4 Machine Learning Challenges for Threat Detection
The growth of machine learning and its ability to provide deep insights using big data continues to be a hot topic. Many C-level executives are developing deliberate ML initiatives to see how their companies can benefit, and cybersecurity is no exception. Most information security vendors have adopted some form of ML, however it’s clear that it isn’t the silver bullet some have made it out to be.
While ML solutions for cybersecurity can and will provide a significant return on investment, they do face some challenges today. Organizations should be aware of a few potential setbacks and set realistic goals to realize ML’s full potential.
False positives and alert fatigue
The greatest criticism of ML-detection software is the “impossible” number of alerts it generates — think millions of alerts per day, effectively delivering a denial-of-service attack against analysts. This is particularly true of “static analysis” approaches that rely heavily on how threats look.
Even an ML-based detection solution that is 97% accurate may not help because, simply put, the math is not favorable.
Let’s say organizations have one threat among 10,000 users on their network. Thanks to Bayes’ law, we can calculate an alert is truly a positive attack by multiplying 0.97 (for 97% accuracy) by the chance of an actual threat amongst all users, or 1/10,000. This means that even with 97% accuracy, the actual likelihood of an alert being a real attack is 0.0097%!

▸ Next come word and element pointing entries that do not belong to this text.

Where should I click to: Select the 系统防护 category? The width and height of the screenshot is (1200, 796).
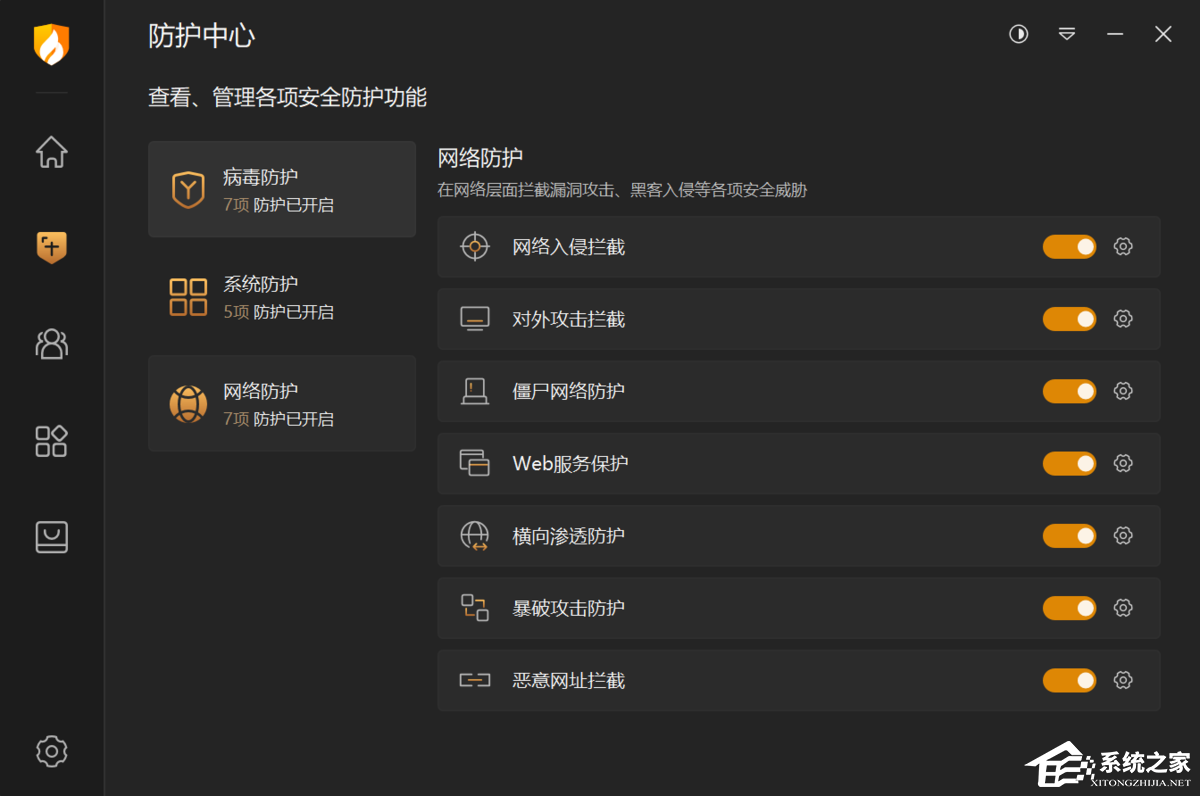click(282, 297)
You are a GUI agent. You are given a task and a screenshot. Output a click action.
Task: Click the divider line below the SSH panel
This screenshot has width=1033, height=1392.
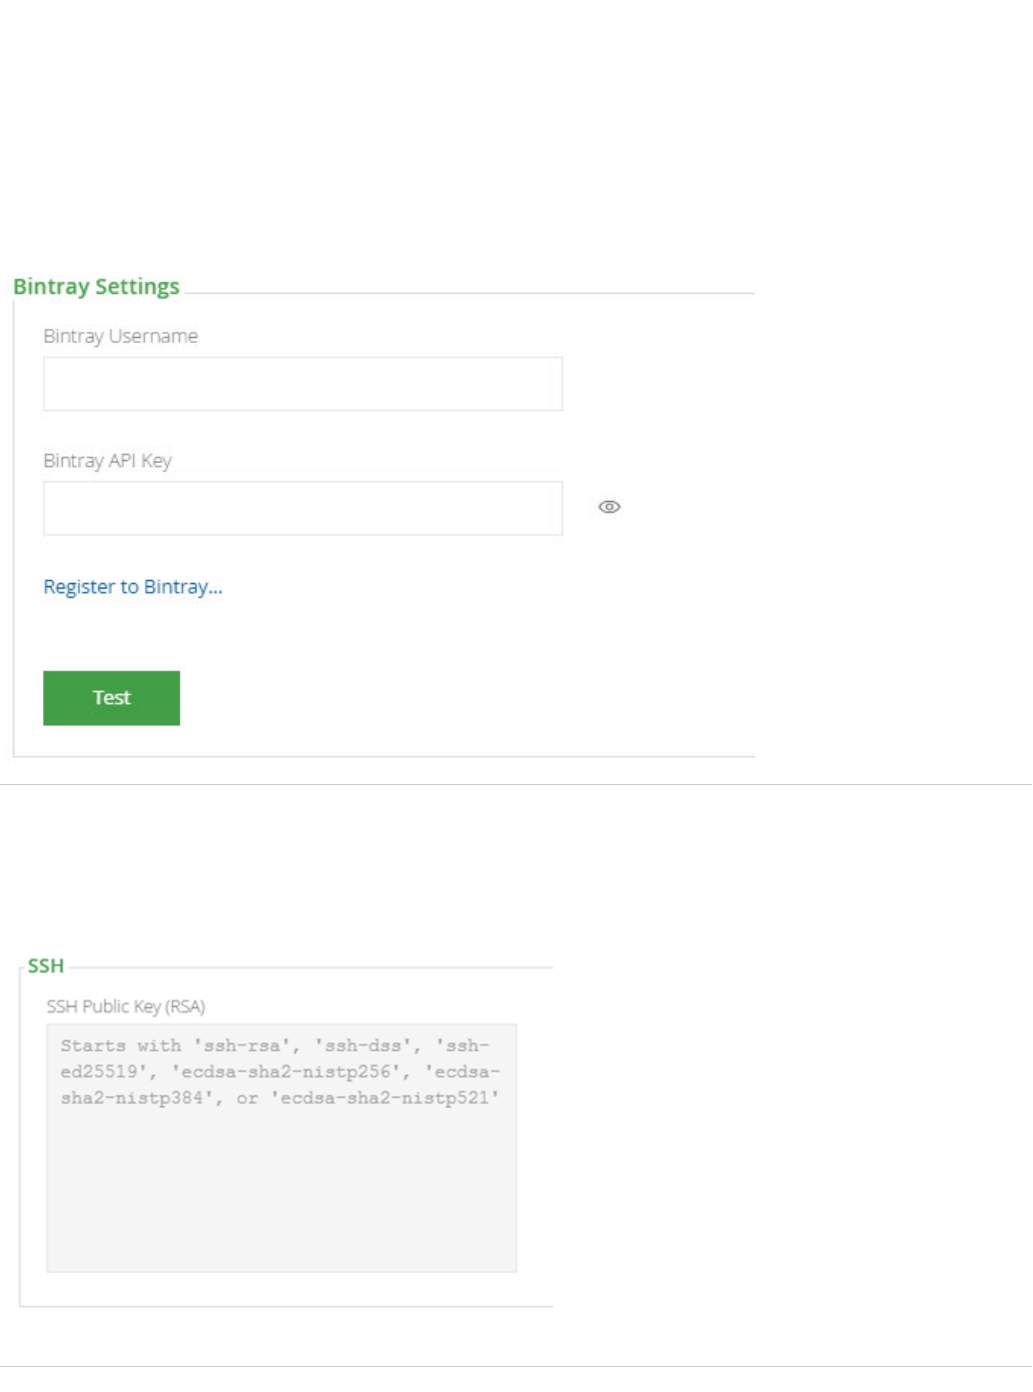516,1367
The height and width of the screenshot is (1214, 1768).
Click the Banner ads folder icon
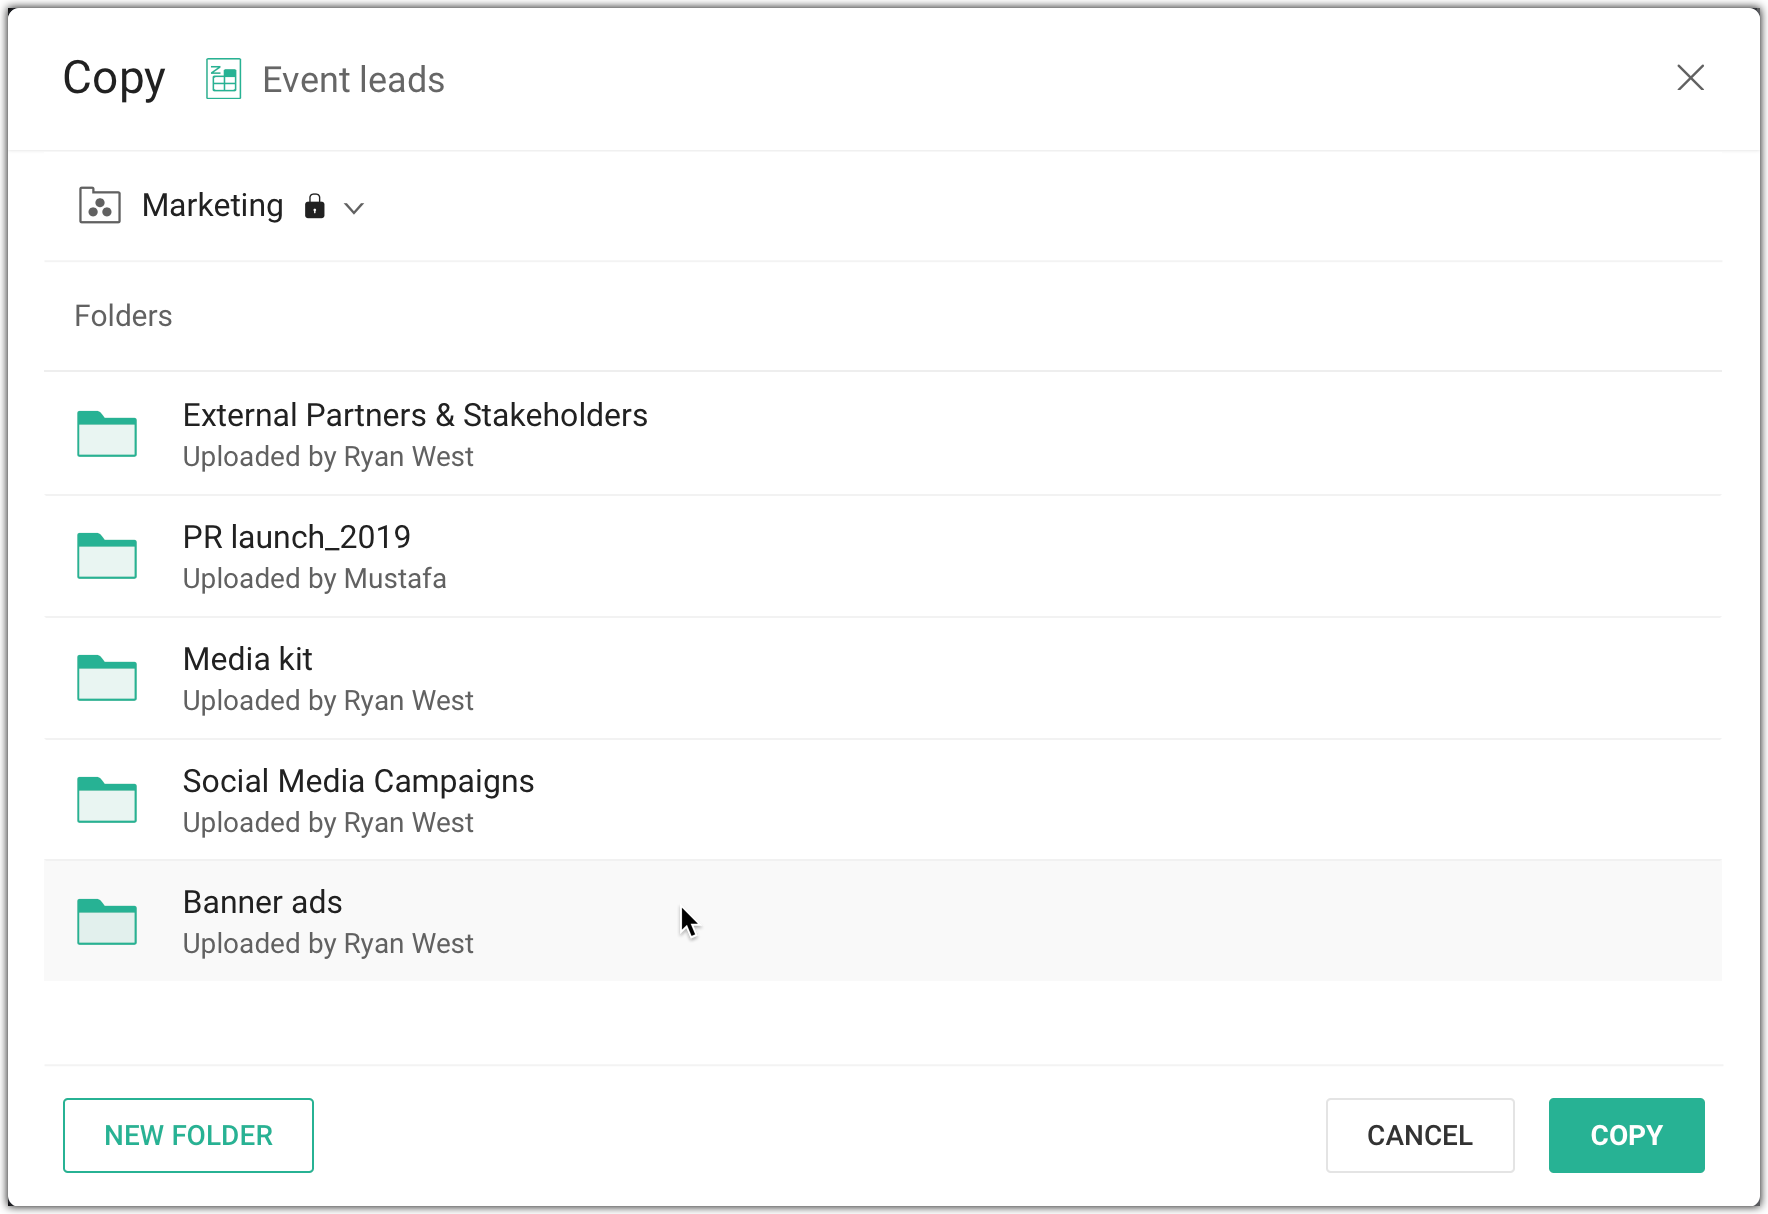point(107,922)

Since improving beyond 97% may not be feasible, the best way to address this is to limit the population under evaluation by whitelisting or prior filtering with domain expertise. This could mean focusing on highly credentialed, privileged users or a specific vital part of the business unit.

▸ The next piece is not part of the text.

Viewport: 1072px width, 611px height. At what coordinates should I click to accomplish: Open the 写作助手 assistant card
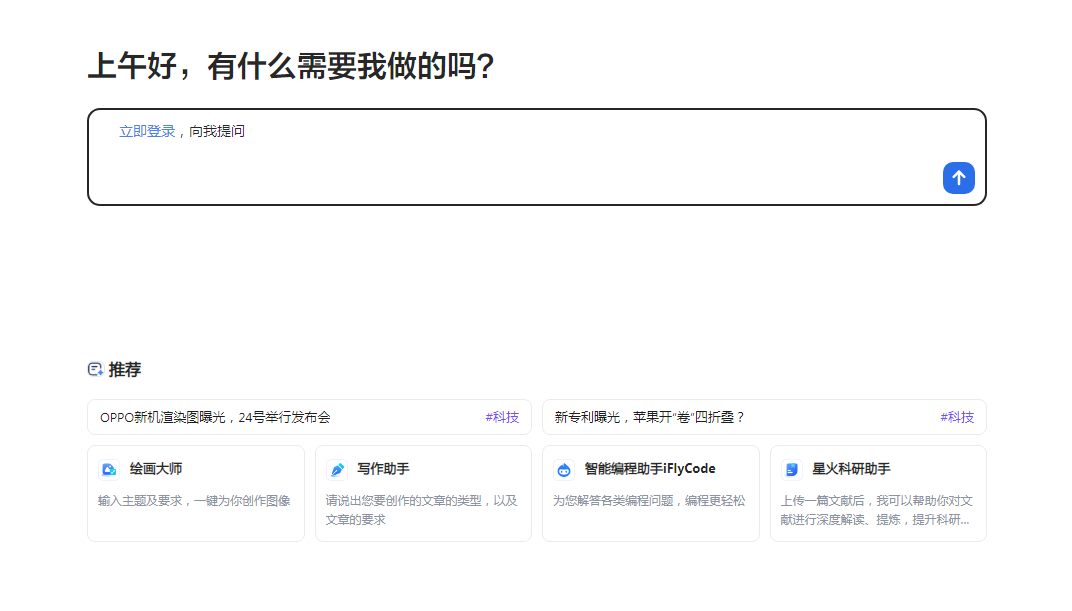pos(423,493)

ML algorithms work by learning the environment and establishing baseline norms before they monitor for anomalous events that can indicate a compromise. However, if the IT enterprise is constantly reinventing itself to meet business agility needs and the dynamic environment doesn’t have a steady baseline, the algorithm cannot effectively determine what is normal and will issue alerts on completely benign events.
To help minimize this impact, security teams must work within DevOps environments to know what changes are being made and update their tooling accordingly. The DevSecOps (development, security, and operations) acronym is beginning to gain traction since each of these elements should be synchronized and work within a shared consciousness.

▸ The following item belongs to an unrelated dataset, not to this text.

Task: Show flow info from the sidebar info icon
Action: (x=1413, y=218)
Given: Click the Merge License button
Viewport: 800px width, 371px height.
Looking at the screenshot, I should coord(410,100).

ML’s power comes from its ability to conduct massive multi-variable correlation to develop its predictions. However, when a real alert makes its way to a security analyst’s queue, this powerful correlation takes the appearance of a black box and leaves little more than a ticket that says, “Alert.” From there, an analyst must comb through logs and events to figure out why it triggered the action.
The best way to minimize this challenge is to enable a security operations center with tools that can quickly filter through log data on the triggering entity. This is an area where artificial intelligence can help automate and speed data contextualization. Data visualization tools can help as well by providing a fast timeline of events coupled with an understanding of a specific environment. A security analyst can then determine rapidly why the ML software sent the alert and whether it is valid.
The final challenge for ML is hackers who are quickly able to adapt and bypass detection. When that does occur, it can have catastrophic effects, as recent hackers demonstrated by causing a Tesla to accelerate to 85 MPH by altering a 35 MPH sign on a road.
ML in security is no different. A perfect example is an ML-network-detection algorithm that uses byte analysis to very effectively determine whether traffic is benign or shellcode. Hackers adapted quickly by using polymorphic blending attacks, padding their shellcode attacks with additional bytes to alter the byte frequency and fully bypass detection algorithms. It’s more ongoing proof that no one tool is bulletproof and security teams need to constantly assess their security posture and stay educated on the latest attack trends.
ML can be extremely effective in enabling and advancing security teams. The ability to automate detection and correlate data can save a significant amount of time for security practitioners.
However, the key to an improved security posture is human-machine teaming where a symbiotic relationship exists between machine (an evolving library of indicators of compromise) and man (penetration testers and a cadre of mainframe white-hat hackers). ML brings the speed and agility needed to stay ahead of the curve, and humans bring qualities that it can’t (yet) replicate — logic, emotional reasoning, and decision-making skills based on experiential knowledge.